Post by sixtyforty »

TSR wrote: Mon Mar 09, 2020 10:06 am
sixtyforty wrote: Mon Mar 09, 2020 9:56 am What is her budget ? Without that, it's hard to make any recommendations.
See my other response. Thank you.
What is the terrain she is riding in ?

I'm on my 6th mountain bike in about 10 years. The one thing I've learned is that demoing before you buy (if possible) will ensure she gets the right bike. I can't tell you how many times I thought a bike was perfect for me.. then I demoed it and didn't like it. Most Local Bike Shops (LBS) offer this. She may have to pay $50 but usually it's applied toward the purchase. In any event, my guidelines would be;

- Visit the local bike shops and demo as many bikes as possible. Even parking lot rides if that is all you have. Preferably get it on a trail if possible. It's a hassle but it will ensure she gets the right bike.

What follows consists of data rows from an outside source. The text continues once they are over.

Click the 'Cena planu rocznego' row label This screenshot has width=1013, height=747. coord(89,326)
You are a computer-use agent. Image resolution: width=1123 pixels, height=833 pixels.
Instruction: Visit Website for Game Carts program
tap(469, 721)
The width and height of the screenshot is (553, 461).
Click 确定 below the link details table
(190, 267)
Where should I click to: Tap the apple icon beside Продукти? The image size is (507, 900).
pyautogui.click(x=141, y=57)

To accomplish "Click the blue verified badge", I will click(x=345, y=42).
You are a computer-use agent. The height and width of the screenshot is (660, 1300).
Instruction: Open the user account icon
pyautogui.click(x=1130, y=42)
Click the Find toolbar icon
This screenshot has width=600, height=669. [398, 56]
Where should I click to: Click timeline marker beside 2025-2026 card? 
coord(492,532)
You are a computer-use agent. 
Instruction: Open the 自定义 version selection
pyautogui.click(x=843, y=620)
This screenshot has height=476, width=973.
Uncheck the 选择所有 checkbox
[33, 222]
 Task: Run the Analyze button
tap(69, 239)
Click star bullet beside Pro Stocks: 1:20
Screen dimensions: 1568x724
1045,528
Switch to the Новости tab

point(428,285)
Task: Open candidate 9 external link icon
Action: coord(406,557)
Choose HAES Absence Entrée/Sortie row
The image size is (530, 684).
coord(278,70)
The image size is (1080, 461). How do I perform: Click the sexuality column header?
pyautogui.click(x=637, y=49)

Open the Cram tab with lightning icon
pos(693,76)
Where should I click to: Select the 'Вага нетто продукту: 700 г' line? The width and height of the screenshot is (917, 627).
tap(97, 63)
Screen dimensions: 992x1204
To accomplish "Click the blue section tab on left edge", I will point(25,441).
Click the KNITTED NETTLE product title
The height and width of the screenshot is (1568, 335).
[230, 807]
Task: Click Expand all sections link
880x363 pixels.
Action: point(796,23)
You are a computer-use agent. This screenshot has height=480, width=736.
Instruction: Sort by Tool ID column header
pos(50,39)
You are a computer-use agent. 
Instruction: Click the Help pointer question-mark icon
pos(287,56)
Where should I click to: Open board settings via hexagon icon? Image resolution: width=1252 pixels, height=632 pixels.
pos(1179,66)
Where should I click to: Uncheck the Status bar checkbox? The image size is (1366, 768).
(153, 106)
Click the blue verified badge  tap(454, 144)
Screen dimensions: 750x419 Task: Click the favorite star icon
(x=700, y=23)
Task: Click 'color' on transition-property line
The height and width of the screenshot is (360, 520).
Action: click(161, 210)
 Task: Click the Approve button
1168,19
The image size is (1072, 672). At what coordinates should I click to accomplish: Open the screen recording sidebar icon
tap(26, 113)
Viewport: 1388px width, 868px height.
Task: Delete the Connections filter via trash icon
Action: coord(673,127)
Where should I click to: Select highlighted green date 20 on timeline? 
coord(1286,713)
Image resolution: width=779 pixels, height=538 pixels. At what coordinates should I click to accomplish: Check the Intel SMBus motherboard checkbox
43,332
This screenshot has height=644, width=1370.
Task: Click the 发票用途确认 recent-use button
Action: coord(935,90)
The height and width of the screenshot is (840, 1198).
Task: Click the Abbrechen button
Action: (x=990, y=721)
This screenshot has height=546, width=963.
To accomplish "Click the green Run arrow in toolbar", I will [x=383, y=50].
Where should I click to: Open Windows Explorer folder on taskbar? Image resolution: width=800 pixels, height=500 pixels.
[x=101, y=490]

- I'm 5'8" and ride a 29er (Yeti 5.5c) but unless she is taller and fit 27.5 wheels might be a better option. Startup and turning is easier.

- Hard-tails are fine but if she is riding anywhere where it's technical she might enjoy a full suspension much more and worth the $$ upgrade. You can also ride longer without getting worn out.


If it was me with that budget, I would look at the Giant Stance. My friend has the Trance and loves it.

https://www.giant-bicycles.com/us/bikes-stance-2020
Last edited by sixtyforty on Mon Mar 09, 2020 11:21 am, edited 1 time in total.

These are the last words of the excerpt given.